There was an inconsistency between the conducted studies about years of abuse and methamphetamine associated psychosis (MAP). Almost of studies reported that there was not a significant association between duration of abuse and MAP, although some of the studies found that duration of abuse longer than 4 years significantly increases the rate of MAP (23).

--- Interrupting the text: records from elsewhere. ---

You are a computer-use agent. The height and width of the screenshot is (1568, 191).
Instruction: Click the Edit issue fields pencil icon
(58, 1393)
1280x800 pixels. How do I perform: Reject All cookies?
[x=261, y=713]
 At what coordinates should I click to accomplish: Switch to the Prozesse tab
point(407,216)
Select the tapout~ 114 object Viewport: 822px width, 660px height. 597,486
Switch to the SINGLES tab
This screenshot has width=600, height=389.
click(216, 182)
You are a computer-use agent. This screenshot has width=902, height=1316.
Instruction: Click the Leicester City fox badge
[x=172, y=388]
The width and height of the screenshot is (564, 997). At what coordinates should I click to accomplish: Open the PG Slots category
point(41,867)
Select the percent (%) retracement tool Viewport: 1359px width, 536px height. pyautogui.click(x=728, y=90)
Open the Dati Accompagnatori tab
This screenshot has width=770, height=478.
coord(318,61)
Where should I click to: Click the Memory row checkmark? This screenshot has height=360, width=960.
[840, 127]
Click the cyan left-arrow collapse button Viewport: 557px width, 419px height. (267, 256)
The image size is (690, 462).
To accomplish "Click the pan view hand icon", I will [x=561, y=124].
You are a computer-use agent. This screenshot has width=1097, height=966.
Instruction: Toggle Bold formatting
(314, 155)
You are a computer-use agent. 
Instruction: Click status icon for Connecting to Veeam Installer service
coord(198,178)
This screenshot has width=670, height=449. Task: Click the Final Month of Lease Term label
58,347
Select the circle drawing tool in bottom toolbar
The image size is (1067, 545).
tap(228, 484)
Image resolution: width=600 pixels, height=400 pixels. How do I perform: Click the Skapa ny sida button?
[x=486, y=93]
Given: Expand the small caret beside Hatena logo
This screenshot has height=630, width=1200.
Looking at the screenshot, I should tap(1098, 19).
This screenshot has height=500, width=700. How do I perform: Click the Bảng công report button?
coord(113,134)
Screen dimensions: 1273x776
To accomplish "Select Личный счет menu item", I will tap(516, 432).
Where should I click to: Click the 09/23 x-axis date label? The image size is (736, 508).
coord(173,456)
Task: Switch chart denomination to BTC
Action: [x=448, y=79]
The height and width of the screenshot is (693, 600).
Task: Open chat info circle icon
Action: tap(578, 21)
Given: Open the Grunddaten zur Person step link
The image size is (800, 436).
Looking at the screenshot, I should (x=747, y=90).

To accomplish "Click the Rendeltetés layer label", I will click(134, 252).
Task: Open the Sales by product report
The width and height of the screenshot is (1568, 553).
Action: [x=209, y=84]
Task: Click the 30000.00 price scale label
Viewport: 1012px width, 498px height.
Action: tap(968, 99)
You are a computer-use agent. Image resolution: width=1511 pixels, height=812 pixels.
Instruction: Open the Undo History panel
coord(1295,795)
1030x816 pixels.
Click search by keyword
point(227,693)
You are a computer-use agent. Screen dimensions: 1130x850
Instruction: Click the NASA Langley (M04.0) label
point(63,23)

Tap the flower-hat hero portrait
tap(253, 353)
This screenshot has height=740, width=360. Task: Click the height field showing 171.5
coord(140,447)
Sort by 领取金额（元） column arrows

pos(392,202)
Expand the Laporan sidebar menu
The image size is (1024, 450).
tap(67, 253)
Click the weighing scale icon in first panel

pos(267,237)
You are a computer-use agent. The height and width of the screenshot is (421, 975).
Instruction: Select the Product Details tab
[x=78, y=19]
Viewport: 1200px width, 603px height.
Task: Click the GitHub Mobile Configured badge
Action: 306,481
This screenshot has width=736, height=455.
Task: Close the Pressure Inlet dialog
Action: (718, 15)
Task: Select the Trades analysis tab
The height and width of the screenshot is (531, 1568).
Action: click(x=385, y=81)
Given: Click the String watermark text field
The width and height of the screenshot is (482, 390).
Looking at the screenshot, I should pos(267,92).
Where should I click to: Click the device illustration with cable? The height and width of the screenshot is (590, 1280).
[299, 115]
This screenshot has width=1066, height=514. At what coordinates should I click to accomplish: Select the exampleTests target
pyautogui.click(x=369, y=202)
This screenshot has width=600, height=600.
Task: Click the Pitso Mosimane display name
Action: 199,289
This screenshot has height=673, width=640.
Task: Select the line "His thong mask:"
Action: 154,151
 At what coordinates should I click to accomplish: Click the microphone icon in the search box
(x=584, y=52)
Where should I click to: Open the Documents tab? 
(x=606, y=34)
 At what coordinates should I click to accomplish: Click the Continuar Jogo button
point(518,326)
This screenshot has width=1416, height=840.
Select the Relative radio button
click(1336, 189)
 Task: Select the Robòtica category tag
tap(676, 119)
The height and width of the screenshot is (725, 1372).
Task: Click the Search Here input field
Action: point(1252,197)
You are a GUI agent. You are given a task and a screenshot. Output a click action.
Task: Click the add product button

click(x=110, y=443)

McKetin et al. in their research which was published in 2013 assessed 276 participants aged 16 years or older (mean age: 31.7 years) who received the diagnosis of methamphetamine dependency through Brief Psychiatric Rating Scale to evaluate hallucinations, suspiciousness and unusual thought content and Opiate Treatment Index to assess the amount methamphetamine abuse in the past month. The majority of these participants were male, jobless, and single, as in our research. The findings showed that experiencing psychotic episodes was associated with a higher dose of amphetamine abuse (> 16 days of abuse in the past month) strongly similar to our research; although the weight of the methamphetamine was not measured in the McKetin et al. study (15).
Another study conducted by Salo et al. on 190 methamphetamine abusers indicated that there was not any significant relationship between MA-induced paranoia and demographic variables of methamphetamine abuse including duration, age of first abuse, and mean daily dose of MA (17).
Regarding to the high prevalence rate of methamphetamine-induced psychosis, violent behaviors and suicidality in methamphetamine abusers, assessment to identify risk-factors among these patients is necessary (25-27).
Our research has some limitations as any cross-sectional studies such as:
- Small sample size.
- Participants who referred to one center.
- Lack of long term follow-ups.
Based on the findings, there were significant relationships between dose of amphetamine abuse and positive and negative psychotic symptoms, while the duration of amphetamine abuse did not have any significant relationships with positive and negative psychotic symptoms and general psychopathology. This finding emphasizes the psychiatric evaluation of heavy abusers.